-- start of DATA LISTING --

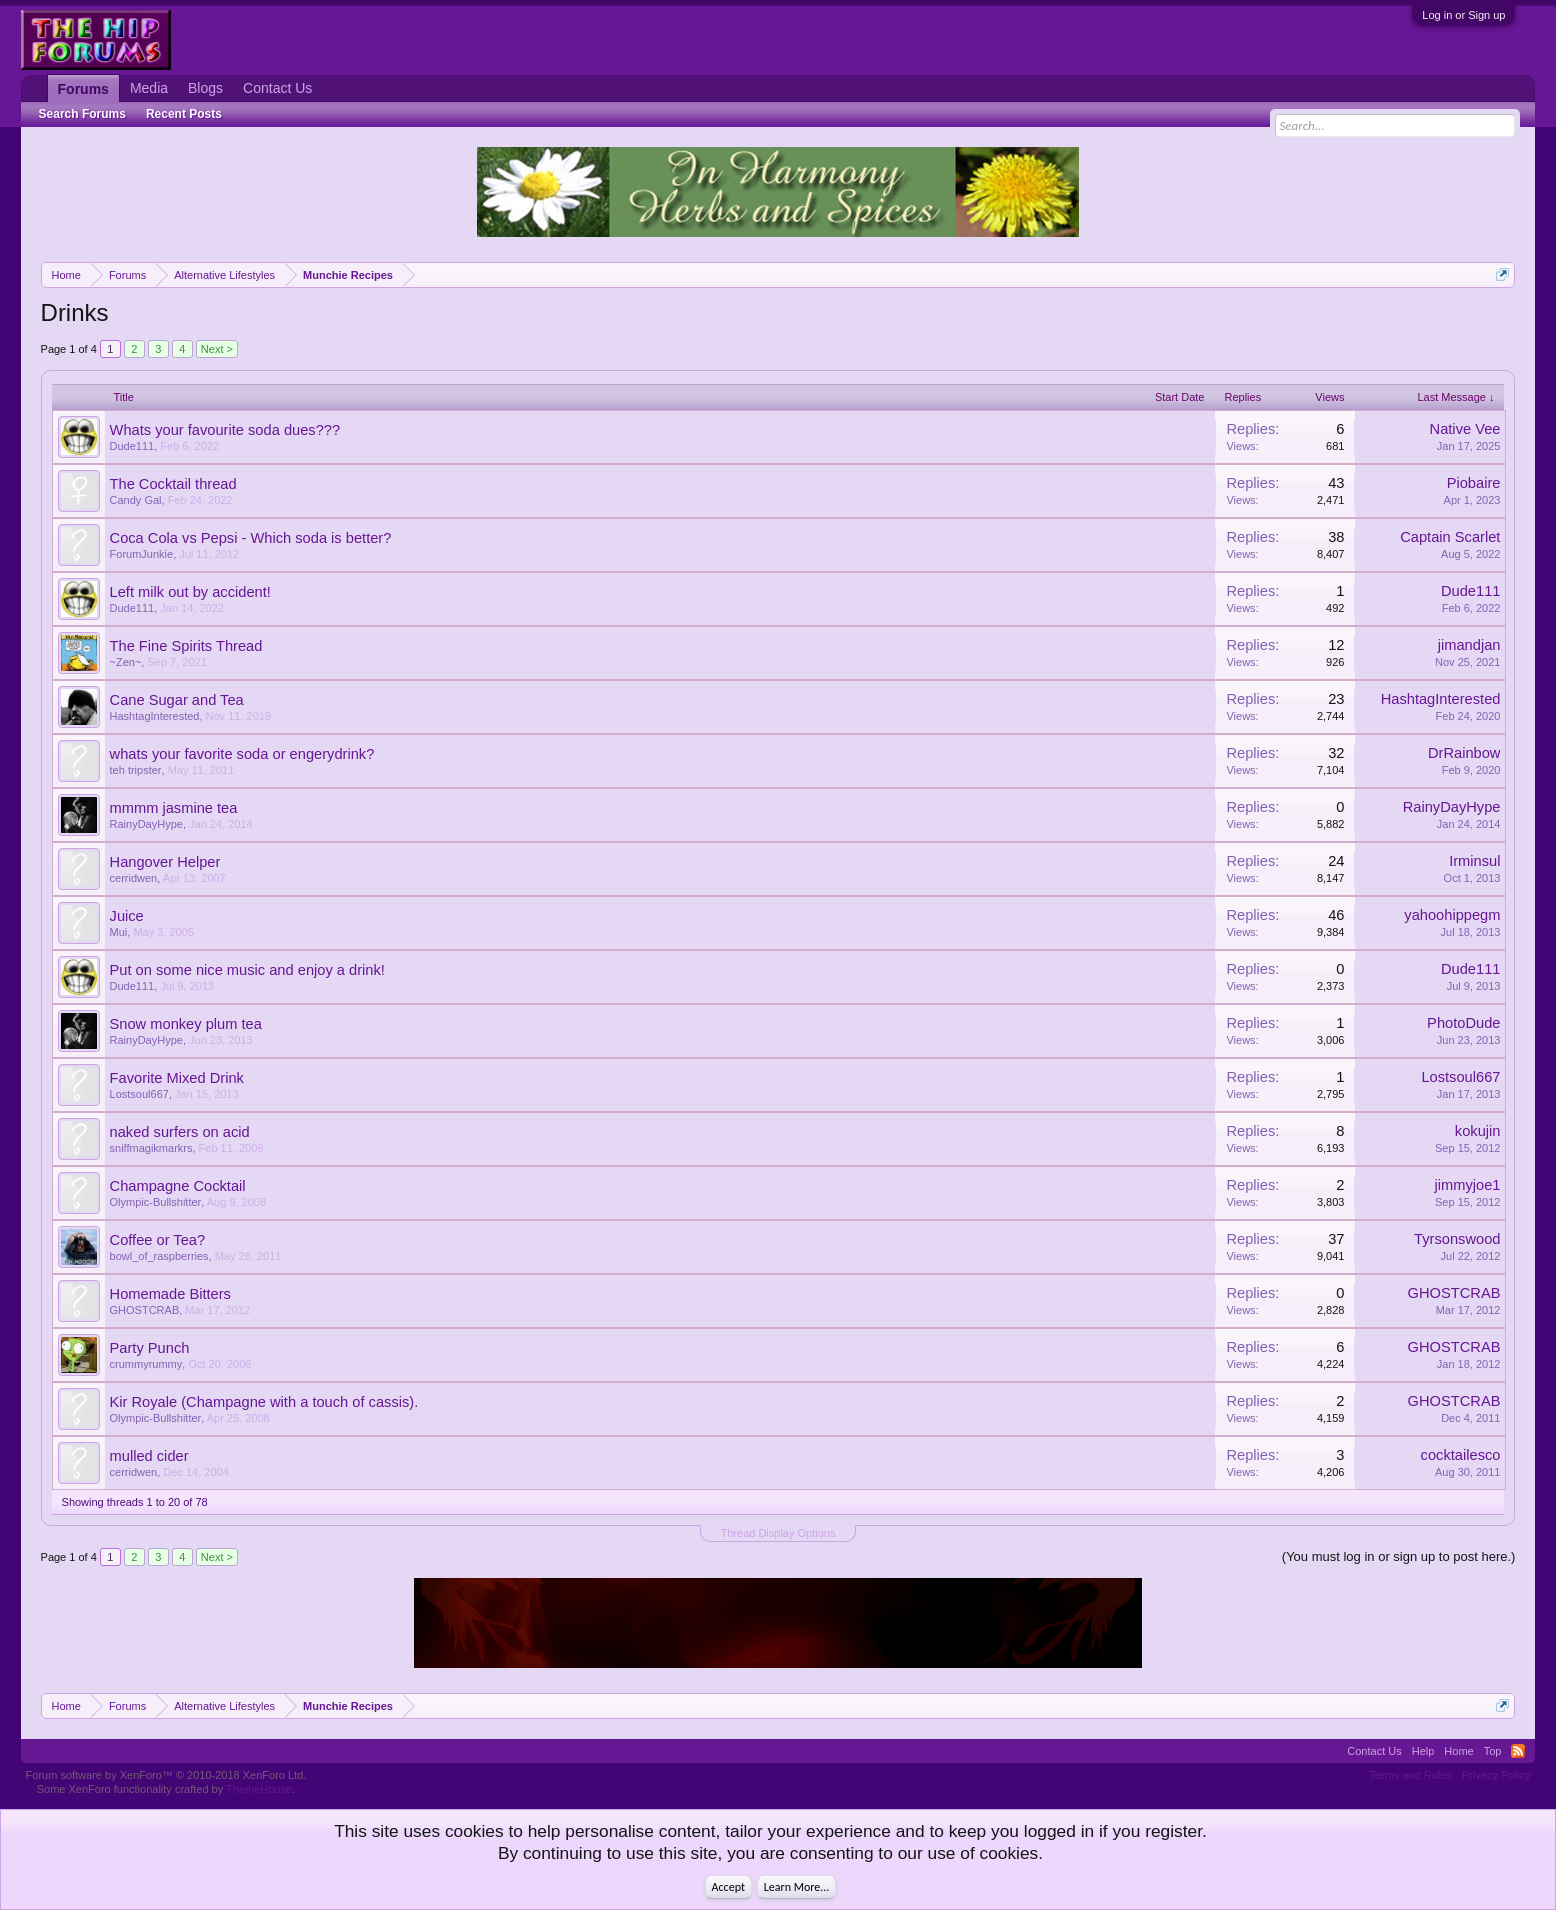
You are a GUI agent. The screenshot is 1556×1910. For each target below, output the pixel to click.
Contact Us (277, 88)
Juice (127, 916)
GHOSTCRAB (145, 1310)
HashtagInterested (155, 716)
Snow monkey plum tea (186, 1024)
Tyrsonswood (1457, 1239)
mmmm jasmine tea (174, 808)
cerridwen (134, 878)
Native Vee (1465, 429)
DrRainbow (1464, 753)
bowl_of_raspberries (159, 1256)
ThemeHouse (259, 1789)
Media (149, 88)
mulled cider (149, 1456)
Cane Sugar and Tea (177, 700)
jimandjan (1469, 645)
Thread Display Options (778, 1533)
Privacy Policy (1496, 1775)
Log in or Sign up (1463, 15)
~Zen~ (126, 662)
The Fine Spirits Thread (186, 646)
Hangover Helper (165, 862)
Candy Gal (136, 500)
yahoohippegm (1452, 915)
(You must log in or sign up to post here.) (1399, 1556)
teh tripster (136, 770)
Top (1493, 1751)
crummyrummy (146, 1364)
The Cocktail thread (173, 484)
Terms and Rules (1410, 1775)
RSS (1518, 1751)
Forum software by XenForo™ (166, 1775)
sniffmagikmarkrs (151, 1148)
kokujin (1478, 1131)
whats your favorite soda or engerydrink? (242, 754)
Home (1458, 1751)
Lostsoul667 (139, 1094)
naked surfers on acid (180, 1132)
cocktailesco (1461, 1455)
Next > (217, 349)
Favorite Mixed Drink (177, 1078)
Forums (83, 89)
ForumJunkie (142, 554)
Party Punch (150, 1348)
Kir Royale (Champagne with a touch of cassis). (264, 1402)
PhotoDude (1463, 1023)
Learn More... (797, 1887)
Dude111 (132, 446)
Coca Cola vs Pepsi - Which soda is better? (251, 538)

-- end of DATA LISTING --

◆ YOUR INSTRUCTIONS
Repeat the lines from the records, starting at the line that contains "RSS (1518, 1751)" and continuing through the last line of the records.

◆ EXERCISE SOLUTION
RSS (1518, 1751)
Forum software by XenForo™ (166, 1775)
sniffmagikmarkrs (151, 1148)
kokujin (1478, 1131)
whats your favorite soda or engerydrink? (242, 754)
Home (1458, 1751)
Lostsoul667 (139, 1094)
naked surfers on acid (180, 1132)
cocktailesco (1461, 1455)
Next > (217, 349)
Favorite Mixed Drink (177, 1078)
Forums (83, 89)
ForumJunkie (142, 554)
Party Punch (150, 1348)
Kir Royale (Champagne with a touch of cassis). (264, 1402)
PhotoDude (1463, 1023)
Learn More... (797, 1887)
Dude111 (132, 446)
Coca Cola vs Pepsi - Which soda is better? (251, 538)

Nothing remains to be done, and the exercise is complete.